■ Passage to read:
Inmates at hundreds of these camps dotted across Xinjiang are often subjected to beatings and other violent interrogation techniques to obtain false confessions to justify their detention.
There have been accusations of women being sterilised to prevent pregnancy on a mass scale – seen by human rights groups as an attempt at brutal population control.
In London in 2019, the China Tribunal convened to hear countless reports of forced organ harvesting, including on live patients, to service the multi-billion dollar black market trade.
A report from the Australian Strategic Policy Institute (ASPI) also revealed "the mass transfer of Uighur and other ethnic minority citizens from the far west region of Xinjiang to factories across the country".
Conditions there strongly suggested forced labour, the report concluded, with Uighurs forced to work in factories that are "in the supply chains of at least 82 well-known global brands in the technology, clothing and automotive sectors".
A very profitable persecution
Those elements of Beijing's attempts to crush the Uighur population – carefully co-ordinated slave labour and the harvesting of organs – can reap huge financial rewards.
The ASPI report estimates some 80,000 Uighurs were trafficked from Xinjiang to factories across China between 2017 and 2019.
"In factories far away from home, they typically live in segregated dormitories, undergo organised Mandarin and ideological training outside working hours, are subject to constant surveillance, and are forbidden from participating in religious observances," the report said.
And they're poorly paid, if paid at all, advocacy groups claim. Their forced labour makes factories – owned by the Communist Party either directly or indirectly – a tidy sum.
China's black market organ trade is estimated to be worth at least US$1 billion a year.
The 2019 China Tribunal heard the number of organ transplants conducted in China annually is about 60,000 – significantly more than donor schemes are able to service.
A map of hospitals in China that carry out organ transplants shows they are in proximity to known detention centres.
The number of operations performed, the incredibly short waiting lists for recipients and the expansion of facilities demonstrated "beyond a reasonable doubt" that "forced organ harvesting has been committed for years throughout China on a significant scale", the report said.
Black market organs sell for a significant amount, with a healthy liver fetching around $160,000.
But the amount of money the Communist Party is raking in goes much further than that.

■ Data provided:
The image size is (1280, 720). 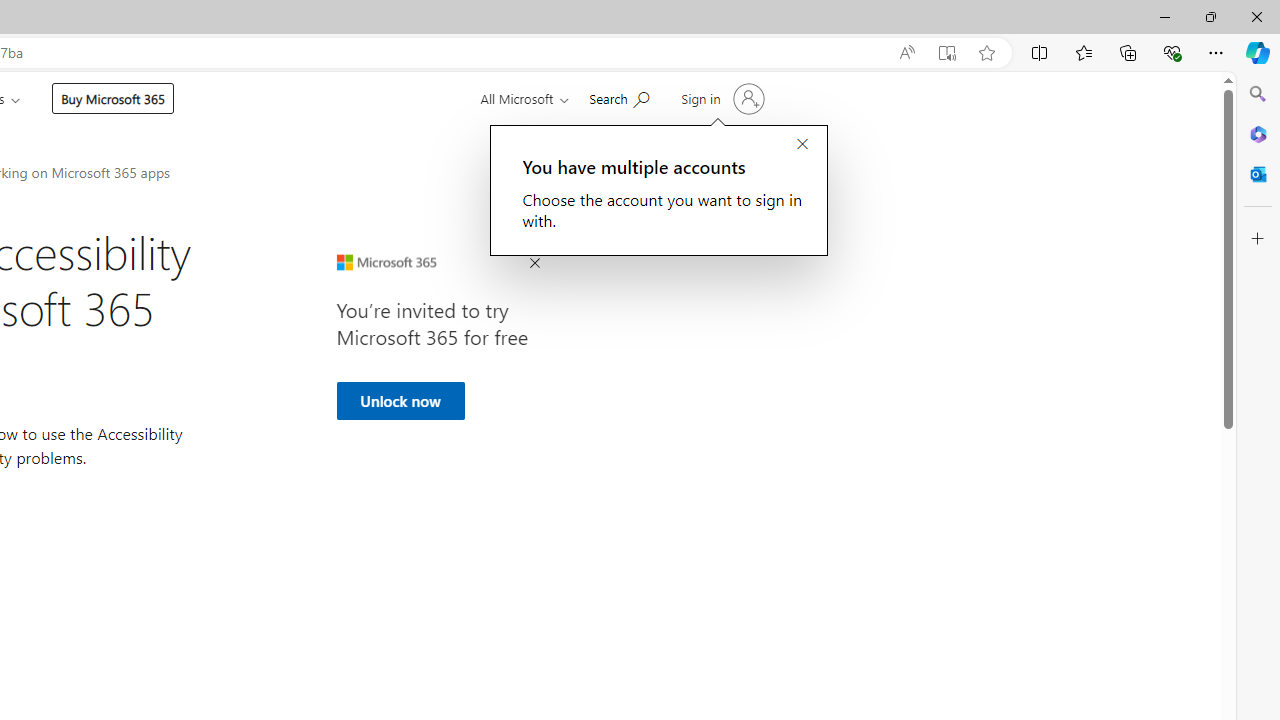 What do you see at coordinates (1082, 51) in the screenshot?
I see `'Favorites'` at bounding box center [1082, 51].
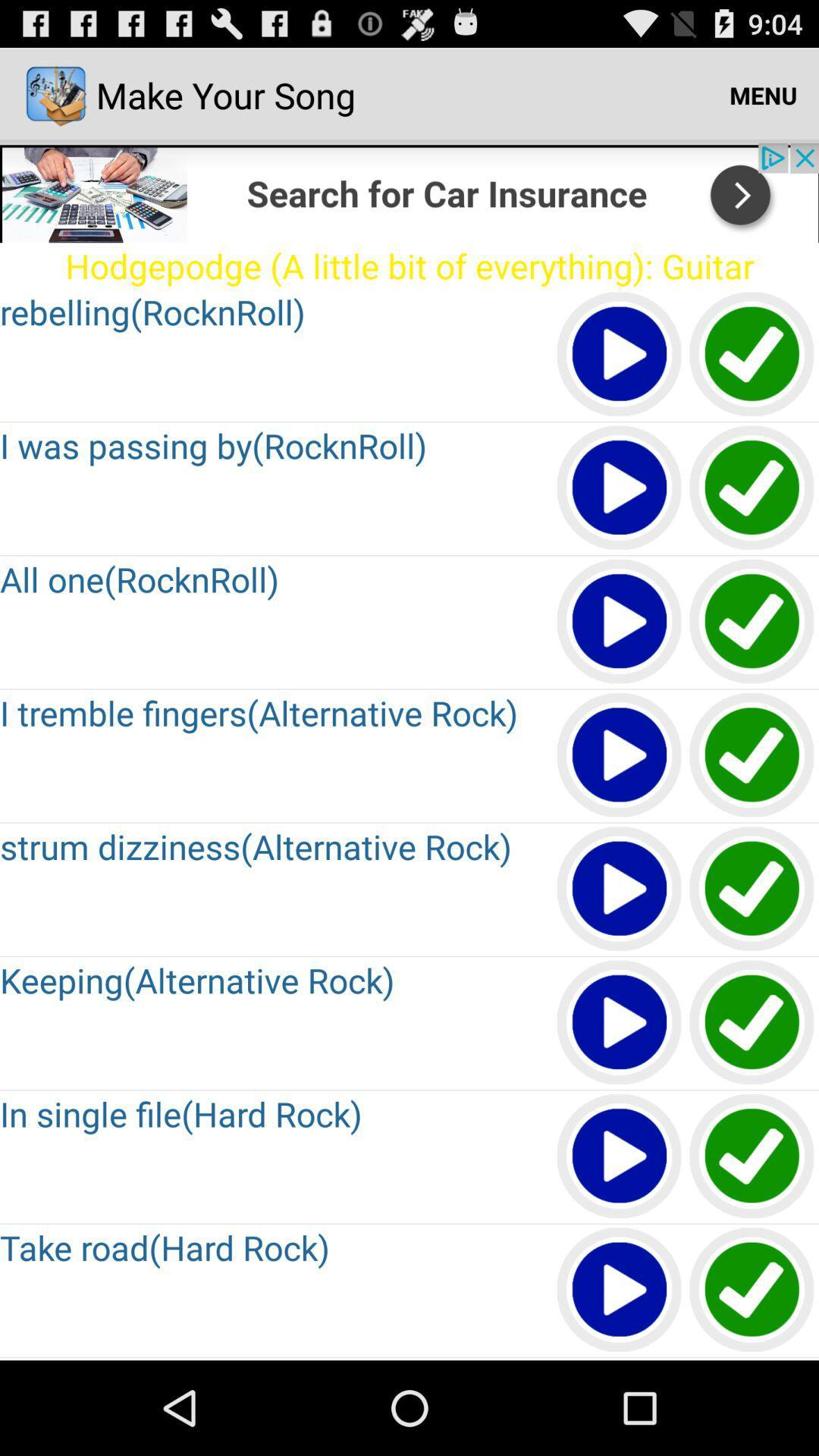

■ Your tasks:
**A.** Do these statements agree with the passage on Xinjiang's Uighurs? For each, answer yes or no and quote the words from the passage that decide it. (i) The ASPI report estimates that some 80,000 Uighurs were trafficked to factories across China between 2017 and 2019. (ii) The China Tribunal convened in Beijing. (iii) A healthy liver sells on the black market for around $60,000.
**B.** The passage on Xinjiang's Uighurs quotes the ASPI report on how Uighurs sent to distant factories typically live. List every condition named in that quotation.
**C.** Carry the passage on Xinjiang's Uighurs forward from its final sentence.

■ Answers below:
**A.**
(i) Yes: "The ASPI report estimates some 80,000 Uighurs were trafficked from Xinjiang to factories across China between 2017 and 2019."
(ii) No: "In London in 2019, the China Tribunal convened"
(iii) No: "with a healthy liver fetching around $160,000."

**B.**
- They live in segregated dormitories.
- They undergo organised Mandarin and ideological training outside working hours.
- They are subject to constant surveillance.
- They are forbidden from participating in religious observances.

**C.**
An investigation published in Taiwan News claimed Chinese officials have seized vast assets owned by Uighurs over the past few years, selling them off for an estimated US$84 billion.
Real estate comprised the majority of those stolen assets, the outlet reported.
One victim was Abdujelil Helil, who was a wealthy exporter detained in 2017 by Chinese police after he was accused of financing terrorism.
He was forced to surrender some US$1 billion of assets, which Taiwan News claims were then sold.
After years of pressure, a number of countries are stepping up to condemn China's treatment of Uighurs and other minority groups.
Canada's parliament described the persecution as "genocide", while the US State Department published a report that concluded the atrocities amount to "genocide and crimes against humanity".
That latter report – the 2020 Human Rights Record – also levelled accusations at Beijing that included "severe restrictions and suppression of religious freedom; substantial restrictions on freedom of movement; forced sterilisation and coerced abortions; forced labour and trafficking in persons".
At the time, China's Foreign Ministry described the report as "the most preposterous lie of the century, an outrageous insult and affront to the Chinese people".
In early October, Beijing again fired back at renewed criticism of its treatment of the Uighur people, attempting to deflect attention to America's racial tensions.
"Due to the inaction and botched performance of a few countries including the United States, the international community still has a long way to go to eliminate racism, racial discrimination, xenophobia and related intolerance," Foreign Ministry spokesman Zhao Lijian said.